The structure is the latest to be 3D printed as part of the Automated Construction of Expeditionary Structures (ACES) project. CERL has previously 3D printed a smaller 512 square foot B-Hut, but this latest building is the latest to be manufactured using an in-house ACES-3 3D printer that was unveiled by CERL in September 2017.

The third generation concrete 3D printer was developed by ACES together NASA’s Marshall Space Flight Center, Kennedy Space Center, and Caterpillar, Inc. It is capable of 3D printing custom-designed expeditionary structures on-demand, in the field, using concrete sourced from locally available materials. However, as with other 3D printed buildings, the roof and other horizontal surfaces were not 3D printed.

“It could be used to make refugee housing. It could be used to print disaster relief housing.” US Army ERDC mechanical engineer Megan Kreiger explained to FOX Illinois. “Its applications have barely been touched because we are on the cusp of this developing technology.”

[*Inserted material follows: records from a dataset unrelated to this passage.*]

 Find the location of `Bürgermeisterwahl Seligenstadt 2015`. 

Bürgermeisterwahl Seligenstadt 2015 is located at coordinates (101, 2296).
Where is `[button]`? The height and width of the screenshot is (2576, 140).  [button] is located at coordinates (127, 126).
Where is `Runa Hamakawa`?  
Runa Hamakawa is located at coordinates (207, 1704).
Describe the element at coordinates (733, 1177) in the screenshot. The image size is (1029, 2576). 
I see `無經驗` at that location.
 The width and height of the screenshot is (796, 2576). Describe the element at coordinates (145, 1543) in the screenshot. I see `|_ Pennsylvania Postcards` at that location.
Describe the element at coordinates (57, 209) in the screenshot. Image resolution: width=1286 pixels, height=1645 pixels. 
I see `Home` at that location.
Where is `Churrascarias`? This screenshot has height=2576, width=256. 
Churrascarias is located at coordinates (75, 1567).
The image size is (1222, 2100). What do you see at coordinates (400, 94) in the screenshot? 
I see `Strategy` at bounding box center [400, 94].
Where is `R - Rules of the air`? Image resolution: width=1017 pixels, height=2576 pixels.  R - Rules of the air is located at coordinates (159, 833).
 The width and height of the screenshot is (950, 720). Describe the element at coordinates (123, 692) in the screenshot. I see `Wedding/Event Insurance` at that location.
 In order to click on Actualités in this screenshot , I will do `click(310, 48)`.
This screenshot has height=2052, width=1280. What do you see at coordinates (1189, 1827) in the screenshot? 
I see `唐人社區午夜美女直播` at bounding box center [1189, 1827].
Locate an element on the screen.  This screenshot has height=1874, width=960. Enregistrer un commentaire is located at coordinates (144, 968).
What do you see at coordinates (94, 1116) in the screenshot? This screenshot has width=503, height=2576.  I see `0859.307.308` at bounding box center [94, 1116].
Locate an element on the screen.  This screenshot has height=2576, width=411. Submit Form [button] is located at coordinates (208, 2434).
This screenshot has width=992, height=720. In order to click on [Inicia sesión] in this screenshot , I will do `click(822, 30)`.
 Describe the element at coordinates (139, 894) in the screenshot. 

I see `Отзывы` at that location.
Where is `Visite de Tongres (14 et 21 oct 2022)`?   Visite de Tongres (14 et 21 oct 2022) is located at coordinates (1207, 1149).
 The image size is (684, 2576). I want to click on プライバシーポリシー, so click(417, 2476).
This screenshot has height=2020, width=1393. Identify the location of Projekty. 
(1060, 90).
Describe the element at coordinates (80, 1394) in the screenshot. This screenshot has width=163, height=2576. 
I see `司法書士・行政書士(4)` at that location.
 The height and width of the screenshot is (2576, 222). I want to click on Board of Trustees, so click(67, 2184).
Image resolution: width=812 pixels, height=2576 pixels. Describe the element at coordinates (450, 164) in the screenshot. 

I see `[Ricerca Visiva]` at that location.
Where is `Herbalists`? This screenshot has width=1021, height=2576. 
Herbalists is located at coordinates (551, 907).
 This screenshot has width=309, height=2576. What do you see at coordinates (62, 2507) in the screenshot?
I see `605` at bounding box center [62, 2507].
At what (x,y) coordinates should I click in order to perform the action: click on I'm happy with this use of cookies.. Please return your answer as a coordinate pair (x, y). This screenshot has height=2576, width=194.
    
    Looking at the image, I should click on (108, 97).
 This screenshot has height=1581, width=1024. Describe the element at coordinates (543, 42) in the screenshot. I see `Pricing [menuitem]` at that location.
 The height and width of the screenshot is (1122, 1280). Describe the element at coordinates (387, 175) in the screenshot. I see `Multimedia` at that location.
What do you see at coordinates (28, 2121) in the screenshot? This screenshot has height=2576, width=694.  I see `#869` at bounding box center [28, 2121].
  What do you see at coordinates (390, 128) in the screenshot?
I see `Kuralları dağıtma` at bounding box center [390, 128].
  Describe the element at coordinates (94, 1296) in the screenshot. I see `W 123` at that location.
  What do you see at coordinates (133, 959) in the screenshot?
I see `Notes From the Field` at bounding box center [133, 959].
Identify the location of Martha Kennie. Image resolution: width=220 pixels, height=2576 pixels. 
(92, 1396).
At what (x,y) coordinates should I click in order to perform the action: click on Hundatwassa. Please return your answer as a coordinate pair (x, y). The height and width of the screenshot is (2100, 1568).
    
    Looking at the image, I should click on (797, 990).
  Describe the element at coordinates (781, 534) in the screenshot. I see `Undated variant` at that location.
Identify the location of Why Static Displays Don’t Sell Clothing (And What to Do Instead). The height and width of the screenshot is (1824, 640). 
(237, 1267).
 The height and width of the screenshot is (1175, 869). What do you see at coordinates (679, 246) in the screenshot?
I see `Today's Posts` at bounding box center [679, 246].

3D printing the new B-Hut. Photo by ERDC.
3D printing the new B-Hut. Photo by ERDC.

Bezalel bamboo building

Architecture students from Bezalel Academy of Arts and Design in Jerusalem, Israel, have created an experimental bamboo structure consisting of suspended bamboo canes anchored by four concrete footers and held together using 3D printed joints.

The 40m² structure was initially designed with the help of computer modelling to simulate multiple possible reconfigurations for the structure. It was then assembled using ropes and dozens of small, four-cornered joints 3D printed using FFF. Since these joints are not or permanent, the structure can be engaged with and rearranged at a later date.

According to Inhabitat, “the Bamboo Pavilion welcome visitors, students, and faculty with an inspiring play of shadows and lights, and invites them to engage with the hanging bamboos while challenges their perception of being ‘inside’ and ‘outside,’”

Since bamboo stems come in perfect columns rather than tapered structures, they have a high tensile strength and are an ideal building material. This has led some designers to use biodegradable 3D printing bamboo filament in construction. 

The Bamboo Pavillion was a collaborative project between The Bamboo Center Israel, The Israeli Green Building Council, Israeli Ministry of Environmental Protection, and The Architecture Department at the University of Nicosia.